| THE GARDEN
IN THE NINETEENTH CENTURY
In the first decades of the century, the sea garden of the
palace kept unaltered the structure inherited from the previous
century. This geometric design of the garden only started
to be tampered with towards the middle of the century, when
the Princess Doria (née Talbot), wife of Filippo Andrea
V, began the process of bringing the family gardens up to
date in accordance with the Roman taste for the “English”
park, now widely popular and particularly befitting the cultural
background of the noblewoman.
The first transformation took place between 1853 and 1855,
and the result was a compromise solution between the innovative
ideas of the princess and the cultural “resistance”

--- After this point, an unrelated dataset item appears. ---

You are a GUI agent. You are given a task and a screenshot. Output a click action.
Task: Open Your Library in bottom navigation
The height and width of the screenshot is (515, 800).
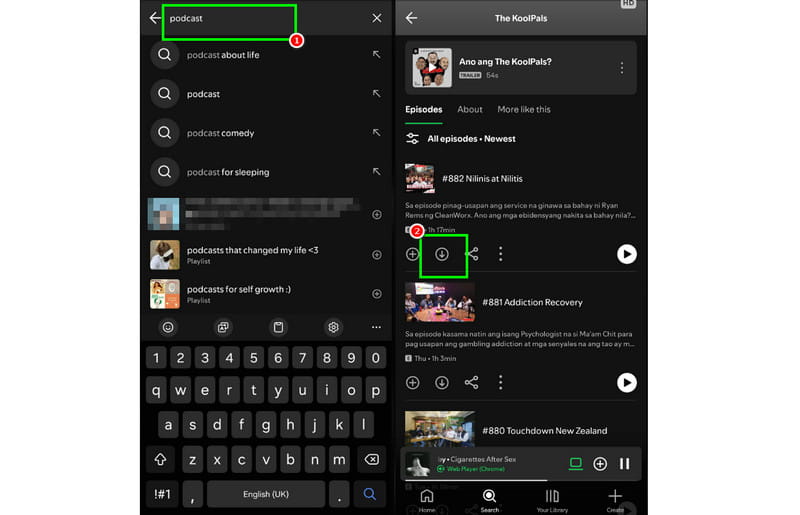552,500
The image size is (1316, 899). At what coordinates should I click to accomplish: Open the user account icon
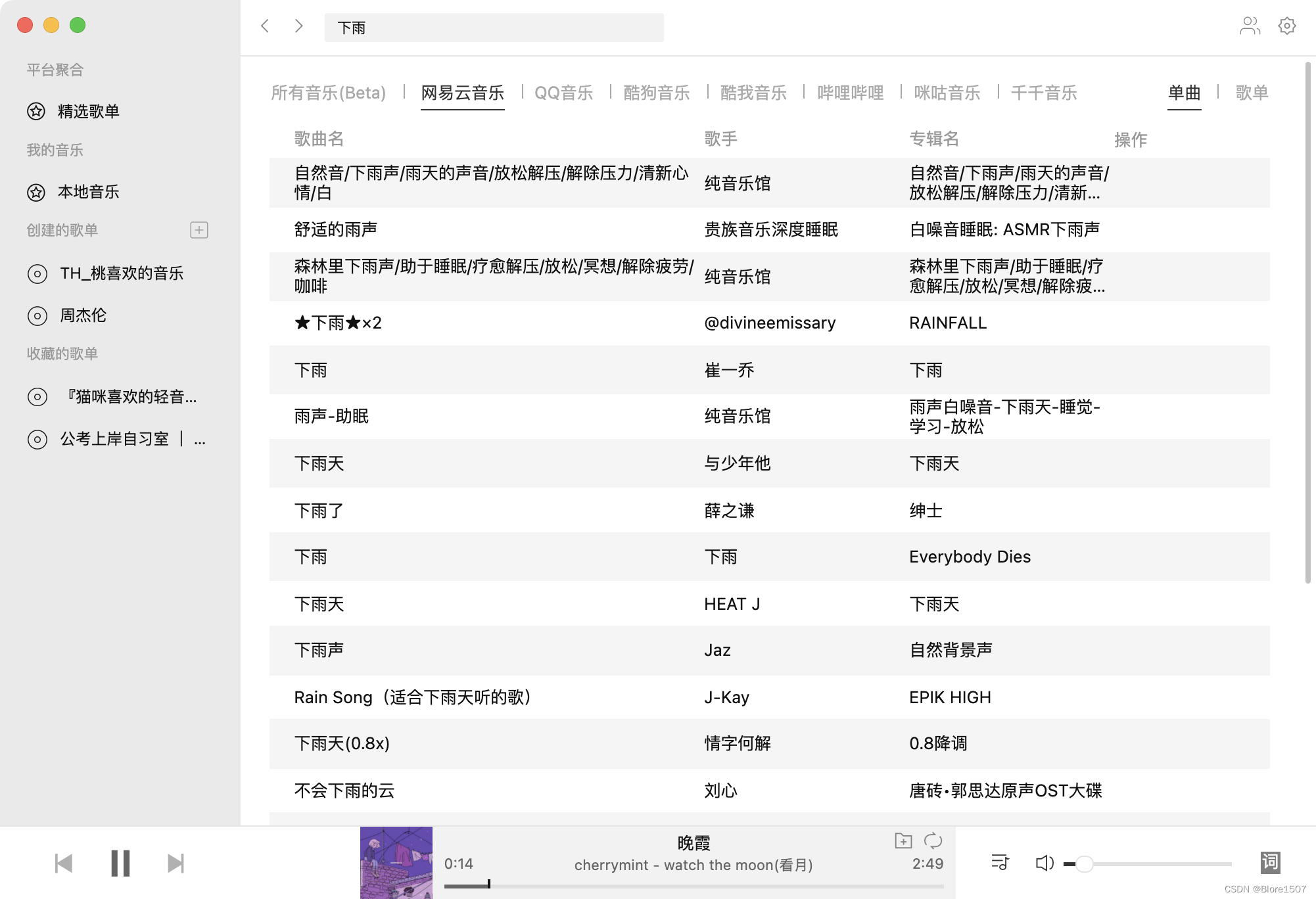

of the Genoese gardeners, still utterly tied to the formal
tradition.
Between the end of 1855 and 1857 was realized a plan for
a romantic park imposed from Rome, which just maintained the
centrality of the Fountain of Neptune, but deliberately cancelled
the symmetry axes followed by previous layouts, the opening
up to the sun and to the sight of visitors, imposing snaking
paths along little avenues, the moving of the sculptural decorations
and their disposition in Arcadian settings, protected by the
evergreen penumbra of the groves.
This is an expression of the epoch, by way of the inclusion
of a large number of species of exotic evergreen trees, largely
imported from America. For the garden up the hill the princes
commissioned from the architect Cervetto a plan for a vast
neo-classical building, which was to have included apartments
for themselves and others for letting to tenants.
The building was never constructed, however. The garden was
irremediably compromised, in the middle of the century, by
the construction of the Genoa-Turin railway, which led to
the loss of the first level of the garden itself, consisting
of the celebrated “cuba”, the pergola positioned
in front of the piano nobile of the palace.
The continuing levelling of the Granarolo hill and the subsequent
intense building of houses, as well as the Hotel Miramare
(1913), caused the total obliteration of the northern garden,
of which today remain just a few ruined traces.